# Instructions to follow:
Copy all lines below containing "computer".

Data records START

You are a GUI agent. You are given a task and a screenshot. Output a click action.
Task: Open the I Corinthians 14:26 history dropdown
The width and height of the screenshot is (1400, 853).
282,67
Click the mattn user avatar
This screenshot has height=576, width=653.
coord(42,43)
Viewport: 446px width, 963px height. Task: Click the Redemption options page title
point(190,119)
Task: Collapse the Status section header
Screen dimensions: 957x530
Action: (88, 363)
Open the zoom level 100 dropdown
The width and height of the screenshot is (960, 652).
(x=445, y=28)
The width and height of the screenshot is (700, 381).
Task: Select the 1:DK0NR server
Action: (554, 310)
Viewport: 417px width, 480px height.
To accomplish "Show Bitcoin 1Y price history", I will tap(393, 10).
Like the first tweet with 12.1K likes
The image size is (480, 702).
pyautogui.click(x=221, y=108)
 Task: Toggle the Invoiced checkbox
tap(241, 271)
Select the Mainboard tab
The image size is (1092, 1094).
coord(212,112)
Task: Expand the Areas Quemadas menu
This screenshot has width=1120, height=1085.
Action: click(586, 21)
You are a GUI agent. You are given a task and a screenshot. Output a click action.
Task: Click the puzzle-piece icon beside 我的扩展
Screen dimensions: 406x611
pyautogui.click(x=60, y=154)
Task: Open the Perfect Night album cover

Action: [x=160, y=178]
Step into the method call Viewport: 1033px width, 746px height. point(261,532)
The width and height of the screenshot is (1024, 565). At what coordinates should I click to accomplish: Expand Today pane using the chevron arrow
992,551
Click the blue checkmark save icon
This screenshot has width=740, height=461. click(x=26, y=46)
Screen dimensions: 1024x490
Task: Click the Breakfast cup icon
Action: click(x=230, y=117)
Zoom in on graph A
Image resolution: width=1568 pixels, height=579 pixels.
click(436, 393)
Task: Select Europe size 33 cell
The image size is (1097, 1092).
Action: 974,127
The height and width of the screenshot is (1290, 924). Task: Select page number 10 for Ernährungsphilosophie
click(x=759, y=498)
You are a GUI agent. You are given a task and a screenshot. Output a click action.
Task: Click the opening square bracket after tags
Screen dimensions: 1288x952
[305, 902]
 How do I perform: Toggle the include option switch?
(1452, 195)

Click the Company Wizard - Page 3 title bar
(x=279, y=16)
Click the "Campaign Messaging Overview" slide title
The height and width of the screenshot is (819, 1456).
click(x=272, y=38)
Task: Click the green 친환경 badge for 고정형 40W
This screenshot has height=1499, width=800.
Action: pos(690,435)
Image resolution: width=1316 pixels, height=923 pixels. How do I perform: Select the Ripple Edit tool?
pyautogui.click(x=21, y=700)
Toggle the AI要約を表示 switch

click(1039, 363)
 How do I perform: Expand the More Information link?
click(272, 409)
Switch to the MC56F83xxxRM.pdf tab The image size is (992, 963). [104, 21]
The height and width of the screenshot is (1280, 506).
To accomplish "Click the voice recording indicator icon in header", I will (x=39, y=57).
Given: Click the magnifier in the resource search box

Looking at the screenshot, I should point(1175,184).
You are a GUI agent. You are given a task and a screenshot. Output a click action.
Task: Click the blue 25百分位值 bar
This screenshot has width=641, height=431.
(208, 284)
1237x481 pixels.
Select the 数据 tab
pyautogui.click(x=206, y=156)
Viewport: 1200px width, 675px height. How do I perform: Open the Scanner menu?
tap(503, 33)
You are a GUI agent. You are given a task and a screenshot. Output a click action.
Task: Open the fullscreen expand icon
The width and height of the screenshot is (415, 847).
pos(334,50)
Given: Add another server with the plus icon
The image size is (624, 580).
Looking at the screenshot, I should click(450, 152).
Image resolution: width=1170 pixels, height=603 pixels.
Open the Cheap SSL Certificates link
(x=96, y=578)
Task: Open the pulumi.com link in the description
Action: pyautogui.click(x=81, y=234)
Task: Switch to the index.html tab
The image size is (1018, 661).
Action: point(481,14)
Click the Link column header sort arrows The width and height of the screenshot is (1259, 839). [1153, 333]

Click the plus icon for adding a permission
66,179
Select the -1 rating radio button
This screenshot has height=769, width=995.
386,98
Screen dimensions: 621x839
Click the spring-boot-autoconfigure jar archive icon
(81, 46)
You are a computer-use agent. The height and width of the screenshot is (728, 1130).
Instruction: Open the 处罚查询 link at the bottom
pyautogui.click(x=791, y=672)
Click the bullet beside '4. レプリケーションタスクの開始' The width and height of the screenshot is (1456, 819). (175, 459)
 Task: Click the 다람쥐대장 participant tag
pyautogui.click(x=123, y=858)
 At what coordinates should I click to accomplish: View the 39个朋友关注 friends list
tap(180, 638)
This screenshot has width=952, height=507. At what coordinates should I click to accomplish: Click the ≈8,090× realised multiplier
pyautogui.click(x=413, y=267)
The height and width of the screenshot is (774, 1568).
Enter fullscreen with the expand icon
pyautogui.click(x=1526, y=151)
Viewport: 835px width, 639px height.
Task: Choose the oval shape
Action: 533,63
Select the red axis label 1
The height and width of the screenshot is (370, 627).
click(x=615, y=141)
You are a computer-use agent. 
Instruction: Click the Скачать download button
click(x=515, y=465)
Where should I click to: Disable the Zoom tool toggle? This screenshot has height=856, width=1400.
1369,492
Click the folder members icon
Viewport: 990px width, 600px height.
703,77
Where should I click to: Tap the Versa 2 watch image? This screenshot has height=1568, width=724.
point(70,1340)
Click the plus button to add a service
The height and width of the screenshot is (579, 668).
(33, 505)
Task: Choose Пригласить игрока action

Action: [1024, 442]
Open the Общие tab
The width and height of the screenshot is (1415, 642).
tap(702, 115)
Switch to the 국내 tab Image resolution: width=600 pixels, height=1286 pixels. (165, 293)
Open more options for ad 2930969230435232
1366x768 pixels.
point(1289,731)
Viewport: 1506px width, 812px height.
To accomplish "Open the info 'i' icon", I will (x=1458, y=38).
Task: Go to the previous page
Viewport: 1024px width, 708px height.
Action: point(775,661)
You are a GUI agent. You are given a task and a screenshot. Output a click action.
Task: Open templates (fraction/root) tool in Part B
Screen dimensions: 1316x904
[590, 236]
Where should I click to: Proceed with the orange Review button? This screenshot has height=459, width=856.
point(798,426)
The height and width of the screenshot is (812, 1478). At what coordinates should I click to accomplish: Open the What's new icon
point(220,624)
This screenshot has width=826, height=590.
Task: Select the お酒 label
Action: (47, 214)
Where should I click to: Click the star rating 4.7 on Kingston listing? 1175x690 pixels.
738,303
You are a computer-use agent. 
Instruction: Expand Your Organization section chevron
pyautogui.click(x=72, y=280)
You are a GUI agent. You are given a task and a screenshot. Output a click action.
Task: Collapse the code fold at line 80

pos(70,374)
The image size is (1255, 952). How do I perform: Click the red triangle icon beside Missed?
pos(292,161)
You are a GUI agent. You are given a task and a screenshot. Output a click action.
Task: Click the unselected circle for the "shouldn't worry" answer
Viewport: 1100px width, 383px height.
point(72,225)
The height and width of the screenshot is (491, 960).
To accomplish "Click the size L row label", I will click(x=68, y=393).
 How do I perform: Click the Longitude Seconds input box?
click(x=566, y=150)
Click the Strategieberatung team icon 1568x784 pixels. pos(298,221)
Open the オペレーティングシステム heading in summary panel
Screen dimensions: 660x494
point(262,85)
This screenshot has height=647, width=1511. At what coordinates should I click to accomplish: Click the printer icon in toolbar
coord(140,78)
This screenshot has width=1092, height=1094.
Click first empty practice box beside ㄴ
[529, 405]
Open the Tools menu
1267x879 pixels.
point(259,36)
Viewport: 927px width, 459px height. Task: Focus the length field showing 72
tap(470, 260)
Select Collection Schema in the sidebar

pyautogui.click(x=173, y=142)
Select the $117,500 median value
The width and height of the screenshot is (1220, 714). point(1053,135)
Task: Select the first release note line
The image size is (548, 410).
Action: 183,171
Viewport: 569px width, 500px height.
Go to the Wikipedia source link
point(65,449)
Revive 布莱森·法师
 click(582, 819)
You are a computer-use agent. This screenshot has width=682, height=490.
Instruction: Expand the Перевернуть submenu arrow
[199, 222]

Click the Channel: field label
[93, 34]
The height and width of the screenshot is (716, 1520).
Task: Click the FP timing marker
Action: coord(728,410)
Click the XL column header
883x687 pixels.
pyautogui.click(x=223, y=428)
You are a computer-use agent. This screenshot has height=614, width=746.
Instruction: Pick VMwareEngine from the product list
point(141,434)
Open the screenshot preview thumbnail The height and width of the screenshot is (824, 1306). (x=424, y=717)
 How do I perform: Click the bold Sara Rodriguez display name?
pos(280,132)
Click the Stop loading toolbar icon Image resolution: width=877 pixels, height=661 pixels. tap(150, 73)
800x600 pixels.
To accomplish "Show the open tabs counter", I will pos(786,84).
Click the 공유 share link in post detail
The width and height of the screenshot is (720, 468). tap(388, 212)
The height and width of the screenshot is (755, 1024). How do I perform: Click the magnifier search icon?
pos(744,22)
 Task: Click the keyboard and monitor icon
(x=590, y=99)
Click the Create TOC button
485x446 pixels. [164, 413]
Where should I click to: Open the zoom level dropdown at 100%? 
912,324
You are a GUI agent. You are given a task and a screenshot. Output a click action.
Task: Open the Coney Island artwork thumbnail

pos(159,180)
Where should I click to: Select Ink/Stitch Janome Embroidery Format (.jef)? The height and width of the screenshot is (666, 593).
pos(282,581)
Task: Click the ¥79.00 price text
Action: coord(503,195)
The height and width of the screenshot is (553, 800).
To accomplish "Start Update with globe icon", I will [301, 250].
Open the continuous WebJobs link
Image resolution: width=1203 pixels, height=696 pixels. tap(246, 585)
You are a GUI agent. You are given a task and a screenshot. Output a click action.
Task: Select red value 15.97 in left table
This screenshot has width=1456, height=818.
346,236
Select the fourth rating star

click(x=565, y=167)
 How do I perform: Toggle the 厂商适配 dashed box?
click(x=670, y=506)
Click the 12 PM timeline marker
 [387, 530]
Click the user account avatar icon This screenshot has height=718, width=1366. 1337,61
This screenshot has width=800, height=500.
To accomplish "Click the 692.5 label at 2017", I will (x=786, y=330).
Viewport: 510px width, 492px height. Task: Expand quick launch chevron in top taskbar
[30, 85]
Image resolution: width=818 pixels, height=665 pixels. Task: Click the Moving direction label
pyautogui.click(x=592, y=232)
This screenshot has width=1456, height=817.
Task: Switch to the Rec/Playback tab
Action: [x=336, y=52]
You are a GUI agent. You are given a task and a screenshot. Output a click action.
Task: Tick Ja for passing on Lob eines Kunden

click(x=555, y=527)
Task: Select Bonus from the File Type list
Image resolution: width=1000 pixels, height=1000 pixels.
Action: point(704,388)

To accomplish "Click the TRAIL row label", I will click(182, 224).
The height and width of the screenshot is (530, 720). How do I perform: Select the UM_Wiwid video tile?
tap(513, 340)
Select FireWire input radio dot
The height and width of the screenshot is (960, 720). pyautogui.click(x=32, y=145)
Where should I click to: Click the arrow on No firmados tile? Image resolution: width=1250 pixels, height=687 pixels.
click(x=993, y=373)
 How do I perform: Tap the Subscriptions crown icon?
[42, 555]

Data records END

# Answer space:
You are a computer-use agent. The height and width of the screenshot is (728, 1130).
You are a computer-use agent. 
You are a computer-use agent. 
You are a computer-use agent. This screenshot has width=682, height=490.
You are a computer-use agent. This screenshot has height=614, width=746.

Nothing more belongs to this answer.